Archive for November, 2007

What I learned at daycare

Sunday, November 18th, 2007

Here is another story that I started much earlier but only just finished. Toward the end of October, Ken and I went to a parent-teacher meeting at daycare. While there are 16 kids in Reid’s class, there were only 3 couples in attendance. At first I was impressed that couples were coming. When Reid was in the infant and toddler programs, the audience was mostly mothers only. But when there were only 3 couples, I was kind of sad. Sad that the other parents couldn’t or didn’t bother to attend. The head teacher started by saying that is was hard to decide what to tell us since we were the ones who stopped to talk with the teachers on a regular basis. In contrast, there are some parents who lift their kids over the gate and walk away, without even seeing the teachers let alone speaking to them. Again, it made me sad.
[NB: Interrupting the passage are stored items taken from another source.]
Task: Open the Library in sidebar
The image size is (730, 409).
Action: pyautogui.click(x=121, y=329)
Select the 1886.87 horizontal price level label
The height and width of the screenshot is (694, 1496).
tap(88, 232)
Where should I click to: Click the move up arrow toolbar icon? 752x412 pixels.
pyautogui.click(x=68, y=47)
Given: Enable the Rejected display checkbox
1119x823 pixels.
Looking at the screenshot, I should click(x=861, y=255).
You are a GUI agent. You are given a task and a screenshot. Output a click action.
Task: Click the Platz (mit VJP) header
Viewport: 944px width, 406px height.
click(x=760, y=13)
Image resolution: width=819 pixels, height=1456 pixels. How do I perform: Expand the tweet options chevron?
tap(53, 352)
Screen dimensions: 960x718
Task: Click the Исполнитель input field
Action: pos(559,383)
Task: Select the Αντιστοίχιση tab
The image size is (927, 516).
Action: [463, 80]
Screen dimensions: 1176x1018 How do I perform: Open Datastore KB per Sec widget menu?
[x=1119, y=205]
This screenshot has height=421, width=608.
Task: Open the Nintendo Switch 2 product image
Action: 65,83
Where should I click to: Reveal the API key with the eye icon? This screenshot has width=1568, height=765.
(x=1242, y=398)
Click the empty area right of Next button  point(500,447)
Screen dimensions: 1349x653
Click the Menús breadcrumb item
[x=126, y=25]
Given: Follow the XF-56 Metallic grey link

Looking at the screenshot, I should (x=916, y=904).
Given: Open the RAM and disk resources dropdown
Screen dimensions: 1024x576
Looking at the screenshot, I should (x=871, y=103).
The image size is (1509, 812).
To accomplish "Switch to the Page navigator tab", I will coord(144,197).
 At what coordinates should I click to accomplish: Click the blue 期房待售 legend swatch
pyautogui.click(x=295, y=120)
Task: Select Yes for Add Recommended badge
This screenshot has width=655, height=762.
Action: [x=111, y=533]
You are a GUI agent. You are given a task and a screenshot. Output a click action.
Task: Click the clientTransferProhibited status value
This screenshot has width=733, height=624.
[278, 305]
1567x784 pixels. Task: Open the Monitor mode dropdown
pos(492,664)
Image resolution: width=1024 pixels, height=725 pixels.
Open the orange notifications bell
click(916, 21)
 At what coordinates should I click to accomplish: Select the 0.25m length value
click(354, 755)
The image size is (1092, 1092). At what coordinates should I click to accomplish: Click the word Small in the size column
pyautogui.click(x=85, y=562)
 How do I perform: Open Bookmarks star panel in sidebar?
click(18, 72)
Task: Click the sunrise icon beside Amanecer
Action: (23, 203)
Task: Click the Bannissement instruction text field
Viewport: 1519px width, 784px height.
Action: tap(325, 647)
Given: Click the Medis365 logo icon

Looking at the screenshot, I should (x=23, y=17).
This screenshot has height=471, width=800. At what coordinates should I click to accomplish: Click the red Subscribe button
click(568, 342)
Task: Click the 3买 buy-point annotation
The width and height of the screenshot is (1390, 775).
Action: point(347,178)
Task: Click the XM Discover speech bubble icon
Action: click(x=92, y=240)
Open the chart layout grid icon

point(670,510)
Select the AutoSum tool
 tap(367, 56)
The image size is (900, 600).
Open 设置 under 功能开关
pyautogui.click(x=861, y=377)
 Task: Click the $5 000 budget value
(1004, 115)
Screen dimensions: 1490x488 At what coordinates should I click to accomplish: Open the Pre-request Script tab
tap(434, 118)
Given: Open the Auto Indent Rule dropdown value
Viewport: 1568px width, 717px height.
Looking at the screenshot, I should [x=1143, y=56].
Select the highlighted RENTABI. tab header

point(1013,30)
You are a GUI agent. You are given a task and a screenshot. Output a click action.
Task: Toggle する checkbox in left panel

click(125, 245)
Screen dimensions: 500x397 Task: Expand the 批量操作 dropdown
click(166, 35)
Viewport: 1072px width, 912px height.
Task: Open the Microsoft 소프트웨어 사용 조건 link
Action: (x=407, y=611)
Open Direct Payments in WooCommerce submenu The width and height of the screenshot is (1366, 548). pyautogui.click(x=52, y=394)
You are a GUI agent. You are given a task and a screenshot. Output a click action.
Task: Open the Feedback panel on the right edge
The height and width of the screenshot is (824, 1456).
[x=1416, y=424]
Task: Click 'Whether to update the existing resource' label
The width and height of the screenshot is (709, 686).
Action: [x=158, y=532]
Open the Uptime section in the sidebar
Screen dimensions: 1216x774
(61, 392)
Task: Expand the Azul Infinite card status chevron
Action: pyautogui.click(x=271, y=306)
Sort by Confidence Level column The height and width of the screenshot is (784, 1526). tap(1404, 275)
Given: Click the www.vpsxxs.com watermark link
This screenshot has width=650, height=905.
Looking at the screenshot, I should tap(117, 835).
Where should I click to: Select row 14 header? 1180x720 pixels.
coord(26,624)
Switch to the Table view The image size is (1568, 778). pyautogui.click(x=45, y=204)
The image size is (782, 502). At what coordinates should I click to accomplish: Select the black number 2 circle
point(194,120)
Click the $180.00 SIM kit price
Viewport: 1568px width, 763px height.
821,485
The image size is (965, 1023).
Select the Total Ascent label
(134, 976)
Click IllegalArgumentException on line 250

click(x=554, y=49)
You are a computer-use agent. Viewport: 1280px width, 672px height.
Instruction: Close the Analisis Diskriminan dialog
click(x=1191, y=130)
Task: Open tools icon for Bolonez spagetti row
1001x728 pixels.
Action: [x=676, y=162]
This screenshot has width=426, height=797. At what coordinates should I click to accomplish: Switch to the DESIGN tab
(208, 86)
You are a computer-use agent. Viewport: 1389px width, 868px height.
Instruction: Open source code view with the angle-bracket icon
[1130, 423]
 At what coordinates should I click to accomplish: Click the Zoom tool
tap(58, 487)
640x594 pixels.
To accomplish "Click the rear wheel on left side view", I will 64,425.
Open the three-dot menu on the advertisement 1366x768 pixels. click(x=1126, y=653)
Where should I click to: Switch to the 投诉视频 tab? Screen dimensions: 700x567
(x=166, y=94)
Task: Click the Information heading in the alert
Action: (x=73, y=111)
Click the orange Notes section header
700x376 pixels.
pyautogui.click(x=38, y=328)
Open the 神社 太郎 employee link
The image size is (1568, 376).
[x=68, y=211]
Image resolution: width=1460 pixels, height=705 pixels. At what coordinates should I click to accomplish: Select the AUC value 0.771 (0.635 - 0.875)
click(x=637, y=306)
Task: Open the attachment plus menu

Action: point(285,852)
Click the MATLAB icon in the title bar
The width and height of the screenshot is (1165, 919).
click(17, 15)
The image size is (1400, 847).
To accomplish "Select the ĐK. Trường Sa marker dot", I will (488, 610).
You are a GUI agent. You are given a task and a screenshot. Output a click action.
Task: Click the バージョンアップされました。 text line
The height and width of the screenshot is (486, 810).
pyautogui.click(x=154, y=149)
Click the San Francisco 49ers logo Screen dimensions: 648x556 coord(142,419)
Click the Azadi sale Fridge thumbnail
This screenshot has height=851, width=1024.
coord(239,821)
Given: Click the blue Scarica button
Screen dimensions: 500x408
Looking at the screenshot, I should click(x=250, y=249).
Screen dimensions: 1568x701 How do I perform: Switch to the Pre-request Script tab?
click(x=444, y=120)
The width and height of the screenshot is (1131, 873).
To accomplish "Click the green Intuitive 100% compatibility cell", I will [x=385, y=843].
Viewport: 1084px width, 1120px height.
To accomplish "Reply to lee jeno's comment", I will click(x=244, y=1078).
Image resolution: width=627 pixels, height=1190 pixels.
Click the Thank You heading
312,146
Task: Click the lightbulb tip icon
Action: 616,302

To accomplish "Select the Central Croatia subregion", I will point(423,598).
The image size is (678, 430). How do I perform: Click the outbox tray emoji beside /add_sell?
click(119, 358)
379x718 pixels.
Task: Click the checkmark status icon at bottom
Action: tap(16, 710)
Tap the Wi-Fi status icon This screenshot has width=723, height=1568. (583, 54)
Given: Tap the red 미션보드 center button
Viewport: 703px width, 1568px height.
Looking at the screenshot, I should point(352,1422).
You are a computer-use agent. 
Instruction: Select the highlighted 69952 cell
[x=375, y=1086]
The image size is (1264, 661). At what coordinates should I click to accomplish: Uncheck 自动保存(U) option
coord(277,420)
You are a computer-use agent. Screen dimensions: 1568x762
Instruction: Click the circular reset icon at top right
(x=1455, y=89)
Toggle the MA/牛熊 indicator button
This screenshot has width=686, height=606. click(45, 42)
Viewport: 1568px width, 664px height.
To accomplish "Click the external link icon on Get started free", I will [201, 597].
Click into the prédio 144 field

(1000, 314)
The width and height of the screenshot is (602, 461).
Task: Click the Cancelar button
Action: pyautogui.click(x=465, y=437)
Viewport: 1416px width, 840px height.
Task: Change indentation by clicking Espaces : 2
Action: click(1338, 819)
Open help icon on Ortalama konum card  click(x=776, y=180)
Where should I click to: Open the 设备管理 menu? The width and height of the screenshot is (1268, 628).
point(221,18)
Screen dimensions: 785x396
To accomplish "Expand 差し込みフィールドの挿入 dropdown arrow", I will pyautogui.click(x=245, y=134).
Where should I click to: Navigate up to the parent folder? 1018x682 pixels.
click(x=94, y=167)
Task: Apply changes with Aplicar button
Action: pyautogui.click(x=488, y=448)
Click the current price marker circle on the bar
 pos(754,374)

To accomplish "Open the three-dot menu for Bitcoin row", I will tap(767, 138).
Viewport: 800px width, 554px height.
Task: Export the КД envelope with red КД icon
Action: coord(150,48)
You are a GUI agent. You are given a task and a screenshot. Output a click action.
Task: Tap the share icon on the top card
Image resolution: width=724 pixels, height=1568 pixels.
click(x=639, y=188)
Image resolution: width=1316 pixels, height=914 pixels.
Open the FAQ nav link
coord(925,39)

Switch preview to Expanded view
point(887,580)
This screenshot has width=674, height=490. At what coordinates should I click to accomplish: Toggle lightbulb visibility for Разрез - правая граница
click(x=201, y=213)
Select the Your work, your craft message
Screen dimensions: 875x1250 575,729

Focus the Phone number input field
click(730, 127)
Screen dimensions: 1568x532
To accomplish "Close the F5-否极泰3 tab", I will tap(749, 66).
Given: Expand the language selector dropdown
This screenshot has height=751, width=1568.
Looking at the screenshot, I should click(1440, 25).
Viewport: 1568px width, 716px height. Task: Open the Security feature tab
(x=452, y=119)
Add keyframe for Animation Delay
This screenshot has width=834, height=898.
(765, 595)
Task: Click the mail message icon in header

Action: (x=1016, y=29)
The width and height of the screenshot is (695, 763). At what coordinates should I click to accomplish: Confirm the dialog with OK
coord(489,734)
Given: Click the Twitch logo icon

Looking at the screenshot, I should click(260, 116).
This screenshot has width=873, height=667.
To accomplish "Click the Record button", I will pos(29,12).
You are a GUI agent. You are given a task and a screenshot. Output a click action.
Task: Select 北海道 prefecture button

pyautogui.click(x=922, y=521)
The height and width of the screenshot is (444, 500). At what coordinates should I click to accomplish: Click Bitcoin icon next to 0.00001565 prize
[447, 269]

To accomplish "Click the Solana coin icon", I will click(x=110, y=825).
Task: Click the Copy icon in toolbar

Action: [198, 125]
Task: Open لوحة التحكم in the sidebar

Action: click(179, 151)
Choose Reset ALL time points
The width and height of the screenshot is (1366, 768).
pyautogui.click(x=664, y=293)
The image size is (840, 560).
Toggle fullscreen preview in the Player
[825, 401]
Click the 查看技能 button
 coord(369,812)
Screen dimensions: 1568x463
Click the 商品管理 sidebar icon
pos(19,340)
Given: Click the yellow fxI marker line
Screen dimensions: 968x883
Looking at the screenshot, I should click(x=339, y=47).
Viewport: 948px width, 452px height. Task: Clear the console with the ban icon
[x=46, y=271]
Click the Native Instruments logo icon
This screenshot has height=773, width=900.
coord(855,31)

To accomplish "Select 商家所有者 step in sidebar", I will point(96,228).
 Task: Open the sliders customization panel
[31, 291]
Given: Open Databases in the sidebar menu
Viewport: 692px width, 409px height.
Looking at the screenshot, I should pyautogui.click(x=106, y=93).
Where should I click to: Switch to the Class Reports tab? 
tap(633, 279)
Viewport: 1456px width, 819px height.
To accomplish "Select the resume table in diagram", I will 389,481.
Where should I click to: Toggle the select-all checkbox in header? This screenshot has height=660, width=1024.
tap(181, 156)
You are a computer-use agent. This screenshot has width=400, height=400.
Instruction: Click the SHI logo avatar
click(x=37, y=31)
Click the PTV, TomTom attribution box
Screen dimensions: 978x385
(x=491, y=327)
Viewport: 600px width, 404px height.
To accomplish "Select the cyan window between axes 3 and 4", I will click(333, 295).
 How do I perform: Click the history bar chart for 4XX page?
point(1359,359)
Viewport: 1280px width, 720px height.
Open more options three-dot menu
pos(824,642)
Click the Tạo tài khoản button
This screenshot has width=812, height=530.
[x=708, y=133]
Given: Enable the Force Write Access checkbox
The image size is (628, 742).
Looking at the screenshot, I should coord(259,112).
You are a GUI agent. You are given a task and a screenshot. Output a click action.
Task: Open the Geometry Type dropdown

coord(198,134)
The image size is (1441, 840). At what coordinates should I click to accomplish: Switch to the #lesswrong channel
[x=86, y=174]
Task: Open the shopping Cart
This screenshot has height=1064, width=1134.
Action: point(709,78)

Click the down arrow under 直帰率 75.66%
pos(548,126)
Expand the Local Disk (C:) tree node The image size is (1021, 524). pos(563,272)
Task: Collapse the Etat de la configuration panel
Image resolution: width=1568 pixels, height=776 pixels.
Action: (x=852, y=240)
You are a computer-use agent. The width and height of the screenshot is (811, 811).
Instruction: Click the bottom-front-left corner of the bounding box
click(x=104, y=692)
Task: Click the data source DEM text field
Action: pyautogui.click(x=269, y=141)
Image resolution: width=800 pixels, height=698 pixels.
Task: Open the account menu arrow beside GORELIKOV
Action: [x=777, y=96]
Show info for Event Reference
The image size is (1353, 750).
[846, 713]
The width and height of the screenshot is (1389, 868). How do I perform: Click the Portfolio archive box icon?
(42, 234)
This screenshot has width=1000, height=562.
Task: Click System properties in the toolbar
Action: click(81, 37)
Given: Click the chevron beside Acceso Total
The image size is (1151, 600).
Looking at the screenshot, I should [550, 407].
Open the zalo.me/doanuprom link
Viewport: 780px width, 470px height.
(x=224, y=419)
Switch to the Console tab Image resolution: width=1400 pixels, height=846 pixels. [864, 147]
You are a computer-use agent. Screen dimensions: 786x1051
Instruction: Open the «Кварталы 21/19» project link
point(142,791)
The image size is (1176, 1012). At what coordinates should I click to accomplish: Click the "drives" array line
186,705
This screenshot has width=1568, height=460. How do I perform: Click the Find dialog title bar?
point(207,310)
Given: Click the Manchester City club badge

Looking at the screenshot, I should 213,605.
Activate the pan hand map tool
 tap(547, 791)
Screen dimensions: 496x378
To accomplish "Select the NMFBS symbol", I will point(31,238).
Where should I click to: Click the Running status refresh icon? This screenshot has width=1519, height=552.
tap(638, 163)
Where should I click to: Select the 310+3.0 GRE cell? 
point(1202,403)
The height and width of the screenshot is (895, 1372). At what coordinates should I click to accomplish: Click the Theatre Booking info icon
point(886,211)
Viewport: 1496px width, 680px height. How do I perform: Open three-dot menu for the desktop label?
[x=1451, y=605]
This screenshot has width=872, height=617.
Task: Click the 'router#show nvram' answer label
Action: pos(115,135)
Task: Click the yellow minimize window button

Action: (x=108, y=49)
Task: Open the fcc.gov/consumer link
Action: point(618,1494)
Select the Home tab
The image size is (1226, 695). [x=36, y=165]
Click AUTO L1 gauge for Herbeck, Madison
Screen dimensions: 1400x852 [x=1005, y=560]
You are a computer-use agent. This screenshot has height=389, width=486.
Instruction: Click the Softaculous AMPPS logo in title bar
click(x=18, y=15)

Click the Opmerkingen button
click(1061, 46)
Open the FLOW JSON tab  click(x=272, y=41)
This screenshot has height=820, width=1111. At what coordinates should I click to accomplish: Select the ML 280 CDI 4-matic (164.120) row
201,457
What we did learn was that the main difference between the Junior and Senior Preschool programs is expectations. They expect the kids to stay at the table during lunch or snack (me, too!) and that they finish the activities, such as a puzzle, that they start. There is a computer that the kids get to use sometimes, too. The teachers said that the kids will be cutting more since it’s something is looked for in kindergarten. Finally, they said that they will be correcting the way the kids hold their pencils.

This last made me think of an exchange Reid and I had recently. I’ve been having her make a “gun” with her fingers and then I lay the pencil in the right position. I didn’t think much of it until Reid said to me, “Okay, I’ve got my gun…” I mentioned it to the teacher and she said that she hadn’t heard Reid say it and wouldn’t be worried if she did.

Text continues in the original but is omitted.